I have two bibliographic datasets A & B (.bib files, WoS export, full record & cited references). Both of them contain relevant and irrelevant results. The first dataset A has been cleaned so that I have the relevant results A(r) and irrelevant results A(i) as two different datasets (.bib files).

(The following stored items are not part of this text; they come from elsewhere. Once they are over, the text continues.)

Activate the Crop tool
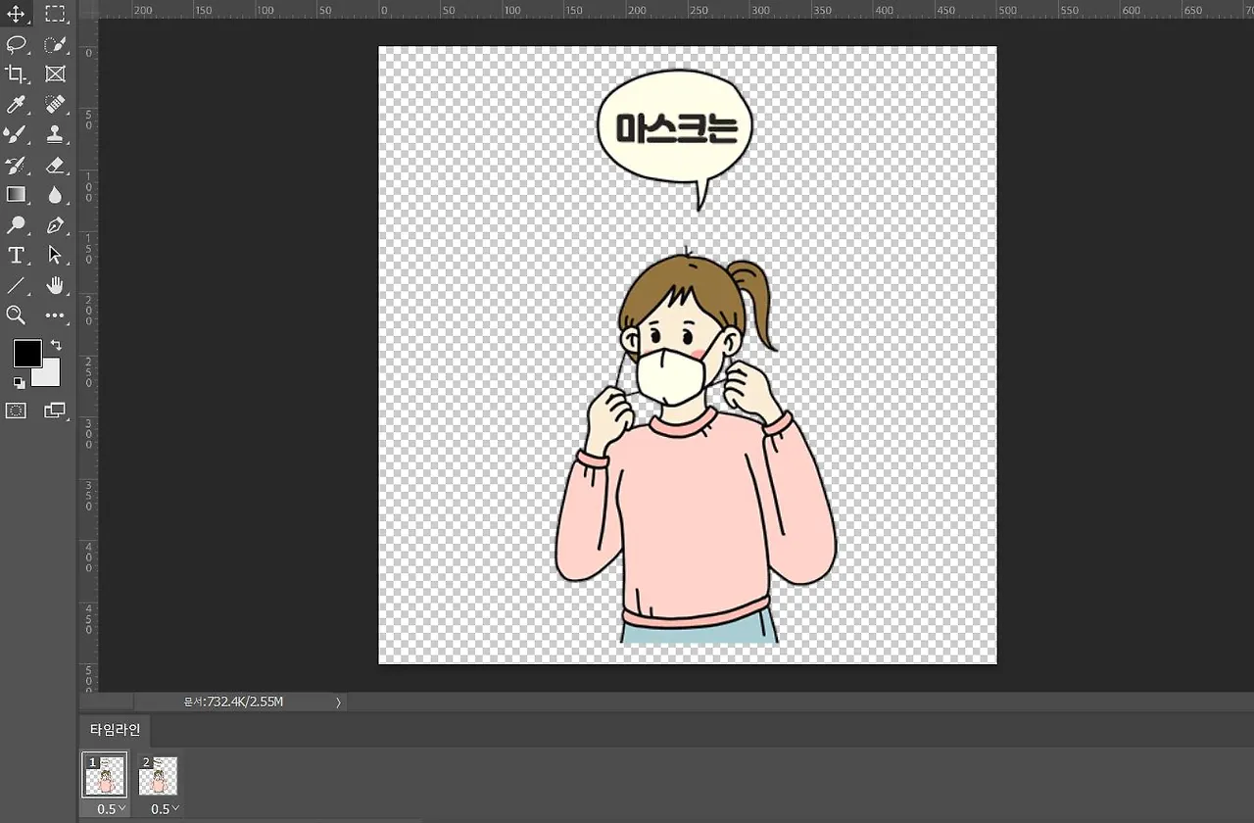 pos(17,73)

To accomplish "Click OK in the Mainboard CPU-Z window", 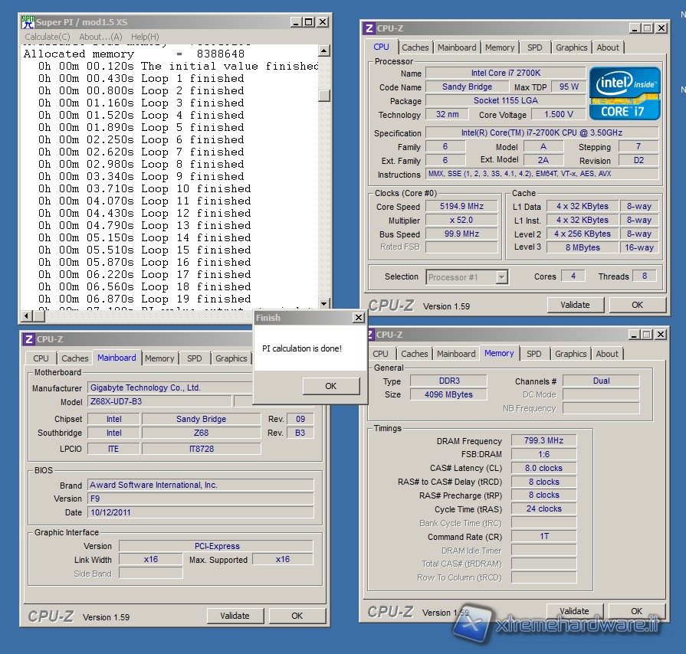I will coord(297,616).
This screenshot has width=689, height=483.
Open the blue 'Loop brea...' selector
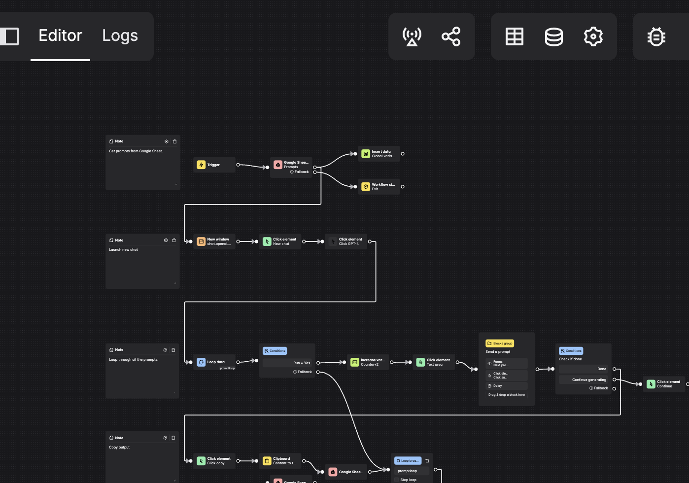[x=407, y=460]
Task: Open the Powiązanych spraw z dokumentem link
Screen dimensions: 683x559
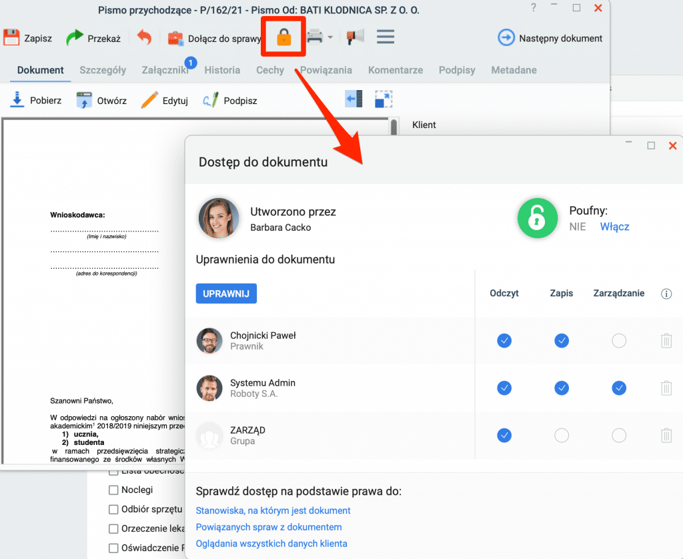Action: [x=269, y=527]
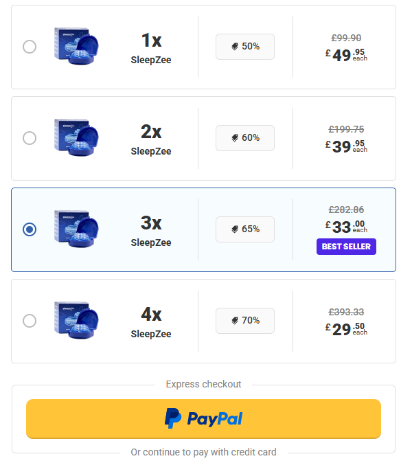Click the BEST SELLER badge
This screenshot has width=412, height=463.
(346, 247)
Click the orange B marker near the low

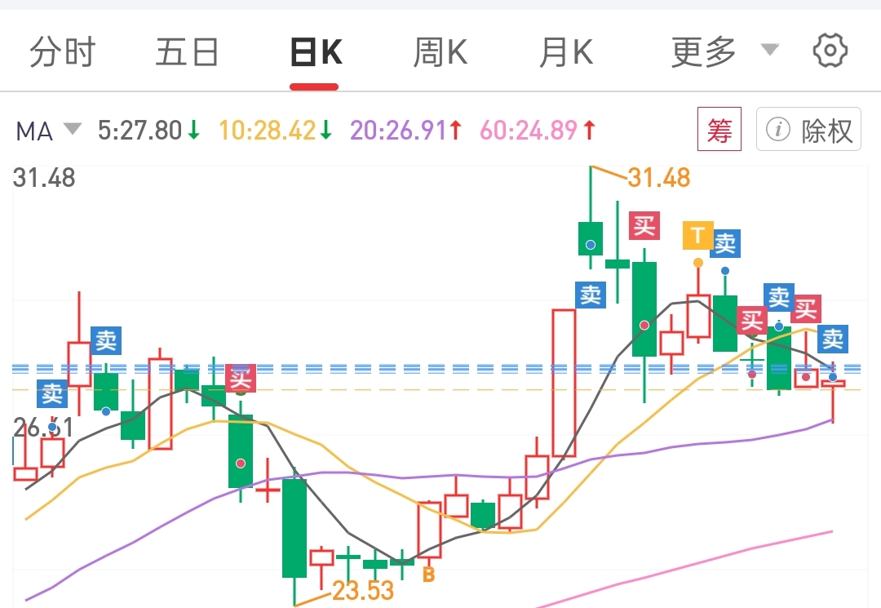click(x=428, y=575)
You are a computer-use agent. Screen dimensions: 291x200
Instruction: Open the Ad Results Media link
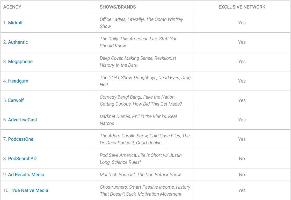point(26,175)
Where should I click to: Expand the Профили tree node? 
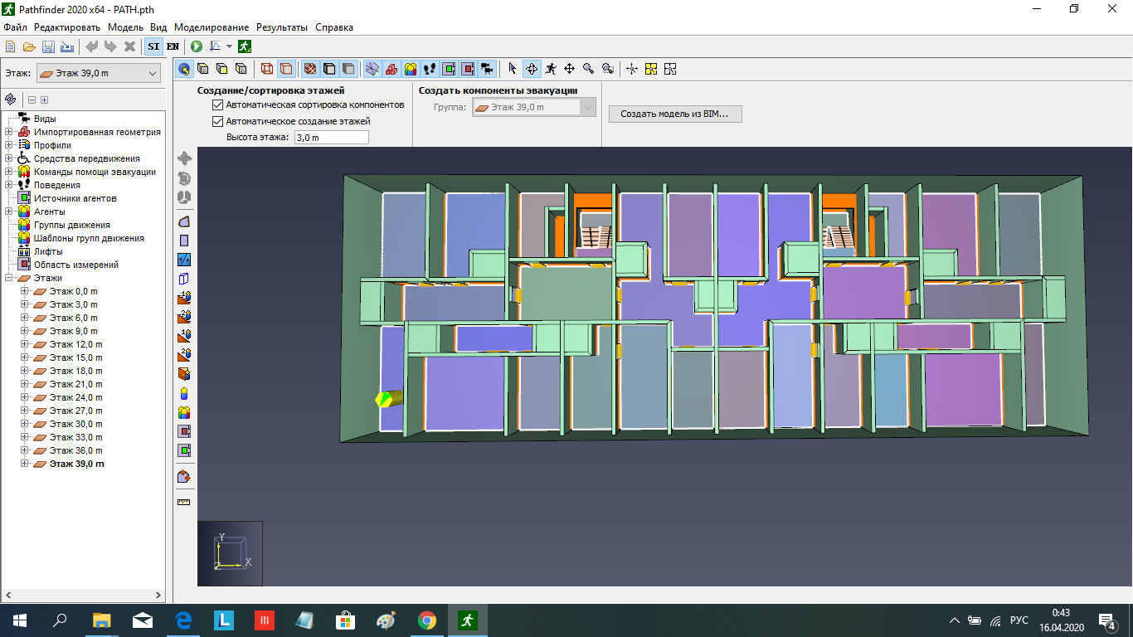coord(9,145)
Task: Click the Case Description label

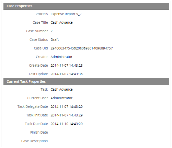Action: coord(34,141)
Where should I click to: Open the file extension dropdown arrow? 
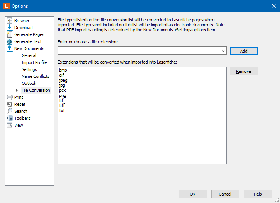223,51
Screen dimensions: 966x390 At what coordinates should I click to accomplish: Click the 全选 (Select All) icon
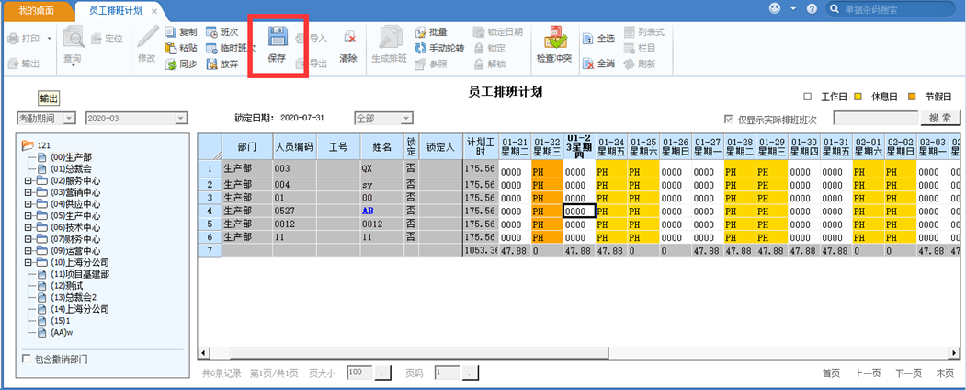click(588, 39)
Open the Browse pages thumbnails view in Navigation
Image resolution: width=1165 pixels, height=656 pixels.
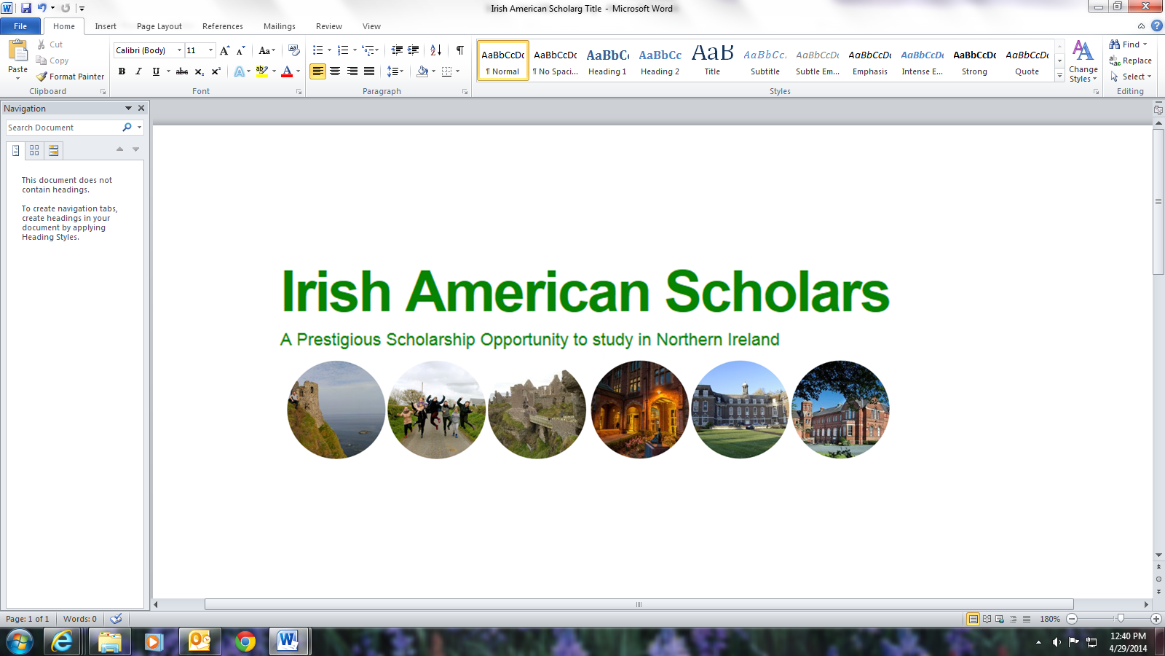(x=34, y=150)
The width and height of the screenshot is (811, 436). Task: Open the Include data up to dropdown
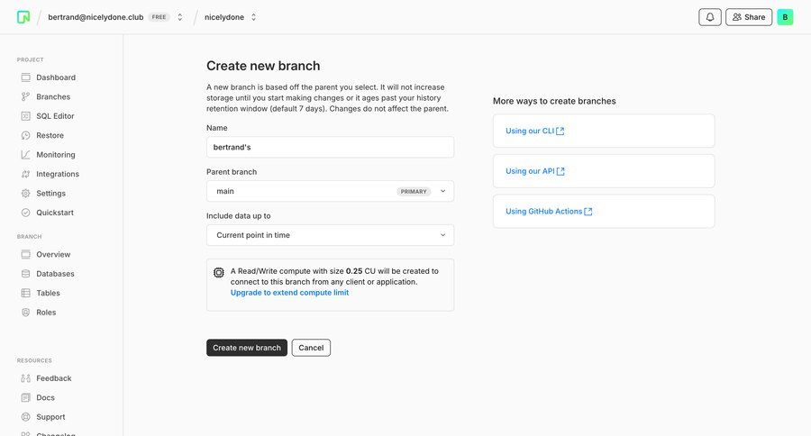pos(330,235)
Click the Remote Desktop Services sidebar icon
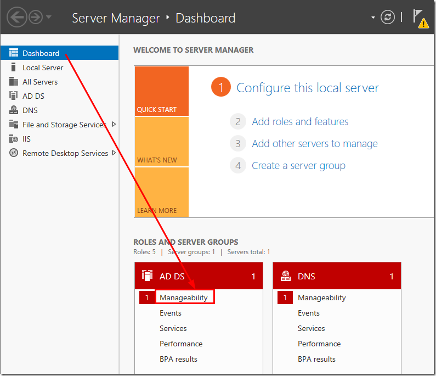The height and width of the screenshot is (376, 436). [14, 153]
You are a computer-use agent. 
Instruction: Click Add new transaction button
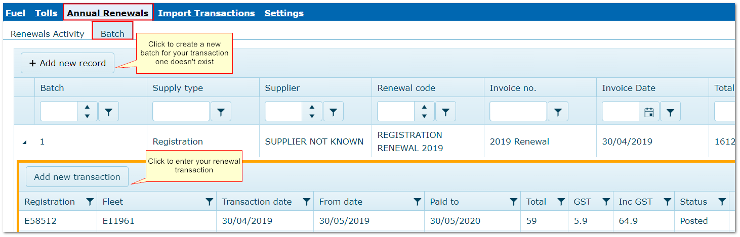77,177
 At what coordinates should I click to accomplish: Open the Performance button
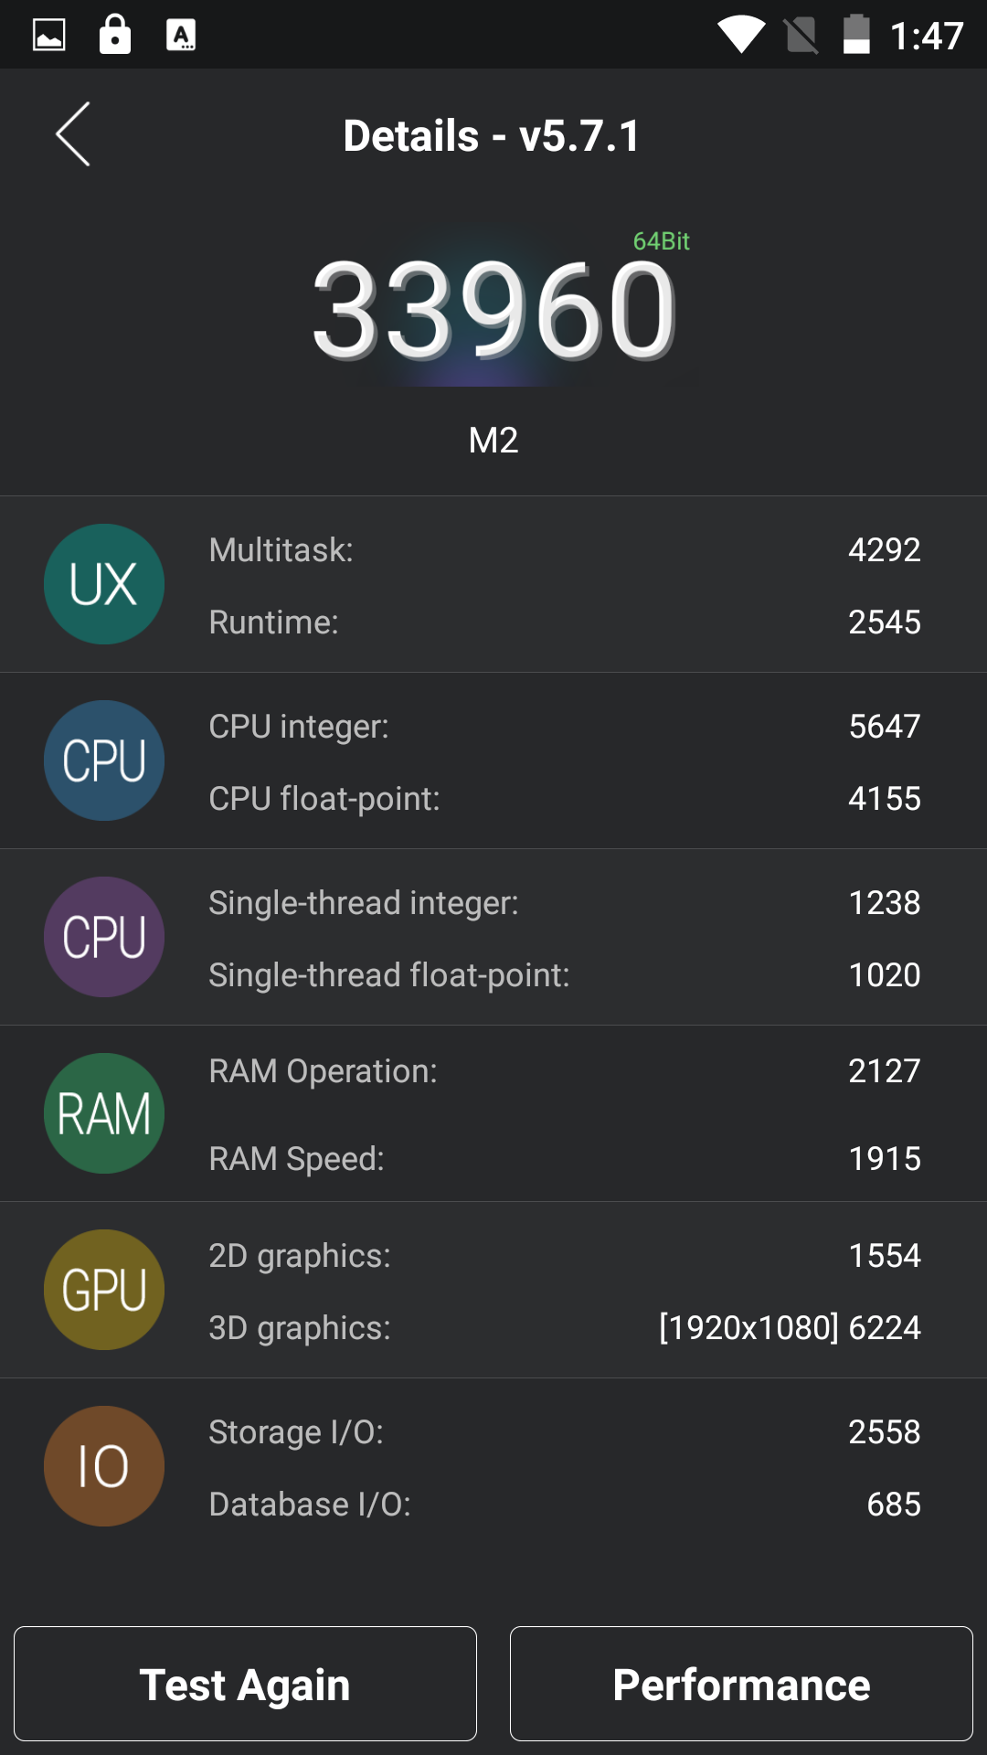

The second dataset B encompasses my first dataset A completely. visualisation of my two datasets
Goal: I am looking for a way to remove the irrelevant results A(i), which I have already identified in my first dataset, from my second dataset B.
Approach: If I were to merge the datasets B & A(i) I could trace the irrelevant results A(i) in B by using a remove duplicate function since A(i) would occur twice in B. However, this would only remove the duplicates of A(i) and not all instances of A(i).
Functions to remove duplicats:
package revtools
matches <- find_duplicates(data, match_variable = "title")
data_unique <- extract_unique_references(data, matches)
package bibliometrix
duplicatedMatching(M, Field = "TI", tol = 0.95)
•Q1: Is there a way to remove all instances of duplicates (the duplicates and the originals) identified through a find/remove duplicate function?
•Q2: Is there a better way for removing A(i) from B? i.e. remove all instances of duplicates in a dataset
•Q3: More generally asking: can I search for a larger amount of specific bibliographic data in my dataset (a list of papers) and remove it from that dataset?
Thank you so much for your help!
You can use match
to find identical title
in two data sets.
#remove Ai from B
B[-match(unique(Ai$title), B$title),]
# title misc
#1 a X
#2 b X
#5 e X
#7 g X
#remove Ai and Ar from B
B[-match(unique(c(Ai$title, Ar$title)), B$title),]
# title misc
#7 g X
Data:
Ar <- data.frame(title=c("a", "b", "e"), misc="X", stringsAsFactors = FALSE)
Ai <- data.frame(title=c("d", "c", "f"), misc="X", stringsAsFactors = FALSE)
B <- data.frame(title=letters[1:7], misc="X", stringsAsFactors = FALSE)